╭─ SELECTED EXTRACT
Pulmonary embolism can be life-threatening, but quick, efficient treatment can reduce the risk of death.  Taking strict measures to prevent blood clots in your legs can also help protect you from developing pulmonary embolism.

Symptoms of Pulmonary Embolism

Symptoms of pulmonary embolism depends a number of issues, including the size of the blood clot lodged in the arteries, how much of the actual lung is involved, and whether there is underlying lung or heart disease. Symptoms include:

  • Chest pain: The pain may be so bad that you may feel like you’re having a heart attack. The pain can get worse if you take deep breaths, cough, or bend over—it might not even go away when you rest.
  • Cough: The cough may produce bloody or blood-streaked mucus.
  • Shortness of breath: This symptom usually happens suddenly and can get worse with physical exertion.

Other common symptoms include:

  • Fever
  • Lightheadedness or dizziness
  • Rapid or irregular heartbeat
  • Excessive sweating
  • Clammy or discolored skin
  • Leg pain or swelling

Causes of Pulmonary Embolism

Keep in mind that elements other than blood clots can form blockages within the blood vessels in the lungs, including:

  • Air bubbles: Air bubbles can get trapped in a blood vessel and prevent blood flow to the lungs.
  • Tumor: Small parts of a cancerous tumor may break off, causing a disruption in blood flow.
╰─
╭─ THE DATA
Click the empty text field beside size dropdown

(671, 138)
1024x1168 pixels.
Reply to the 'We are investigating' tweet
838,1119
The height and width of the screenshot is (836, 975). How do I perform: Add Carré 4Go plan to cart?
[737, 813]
╰─
╭─ THE DATA
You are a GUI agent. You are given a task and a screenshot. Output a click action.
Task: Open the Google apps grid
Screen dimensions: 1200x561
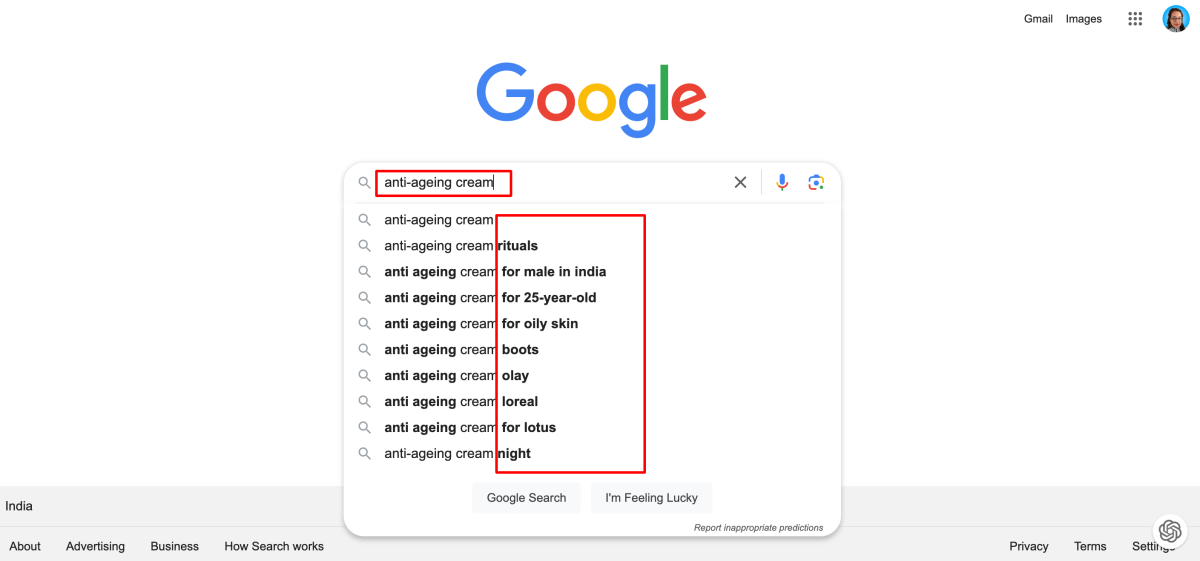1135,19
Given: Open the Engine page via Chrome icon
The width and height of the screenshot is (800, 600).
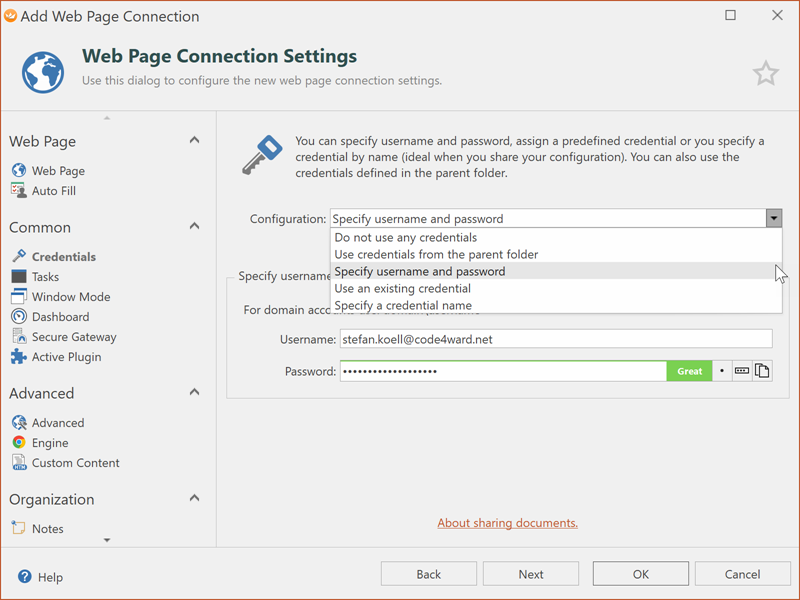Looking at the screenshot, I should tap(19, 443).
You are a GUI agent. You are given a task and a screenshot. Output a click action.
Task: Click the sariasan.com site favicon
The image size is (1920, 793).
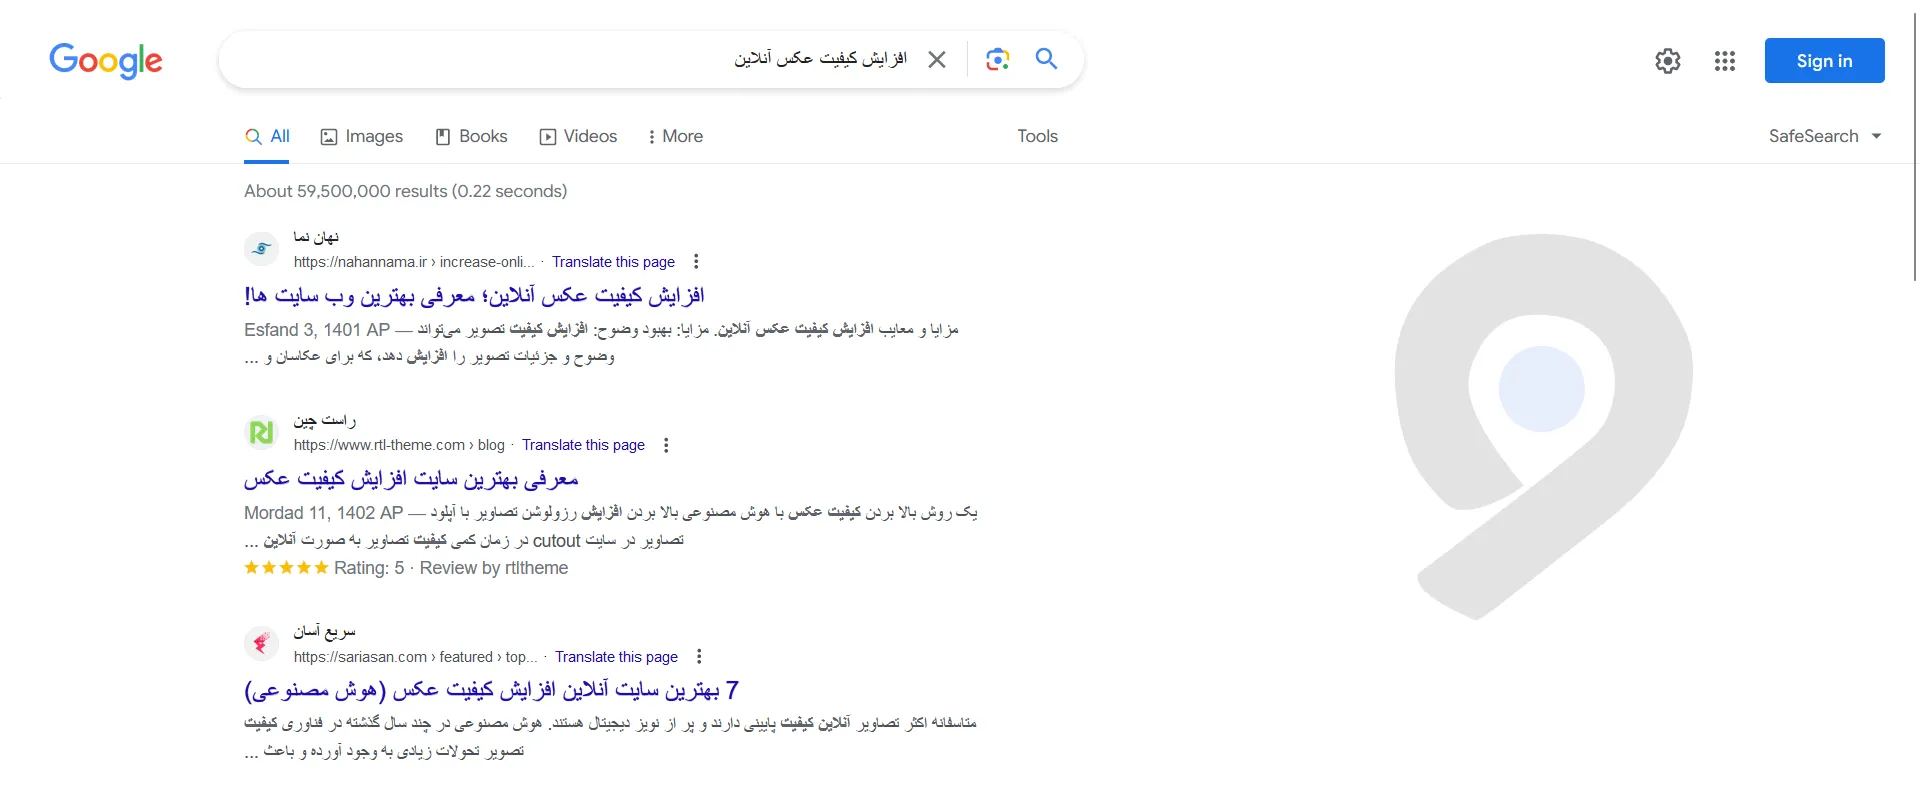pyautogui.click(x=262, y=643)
╰─
_WORK ORDER 1_.
Answer these questions from the pulmonary embolism passage:
(a) What may the cough produce?
(b) How does shortness of breath usually begin?
(c) What two things other than blood clots does the passage list as possible blockages in the lungs' blood vessels?
_WORK ORDER 2_. Resume the pulmonary embolism passage from its last sentence.
The entries have no connection to the pulmonary embolism passage.

_WRITTEN REPLY 1_.
(a) Bloody or blood-streaked mucus.
(b) Suddenly.
(c) Air bubbles and small parts of a cancerous tumor.

_WRITTEN REPLY 2_.
  • Fat: Fat from within the marrow of a broken bone.

Risk Factors of Pulmonary Embolism

1. Medical history: If pulmonary embolism runs in the family, you are at a higher risk of getting it. Other medical conditions may increase your risk as well. For example, heart disease, specifically heart failure, can make blood clot formation more likely. Cancer, in particular cancers that spread easily to other parts of the body, can increase substances that help form blood clots. Chemotherapy and the medications tamoxifen and raloxifene also contribute to a higher risk of blood clots.

2. Prolonged immobility: Blood clots are more prone to occur in your legs when you are inactive. For example, sitting in a cramped position in a plane or a car for a long period of time can slow blood flow and lead to blood clots in the legs. Furthermore, if you have been ordered to stay in bed for a long period of time (such as after surgery or due to a serious illness) you may be more susceptible to blood clots, because of the low blood circulation flowing through your legs.

3. Surgery: Surgery is one of the leading causes of troublesome blood clots, particularly hip or knee surgery. During surgical preparation, tissue debris may enter the bloodstream and contribute to the blood clot.

4. Extra weight: Extra weight can increase the risk of blood clots, especially for women who have high blood pressure and who smoke.

5. Pregnancy: A baby’s weight can press on the veins and slow blood return from the legs. Blood clots have a higher chance of forming when blood slows.

6. Smoking: Tobacco use makes some people more susceptible to blood clot formation.

Treatments for Pulmonary Embolism

Certain treatments can help prevent new blood clots from forming. Your doctor will prescribe the right treatment for you; it should be done promptly to avoid serious complications:

  • Blood thinners: Blood thinners will help prevent new blood clots from forming while the body works to break up the clots. Some blood thinners can be given by injection through a vein or inserted under the skin.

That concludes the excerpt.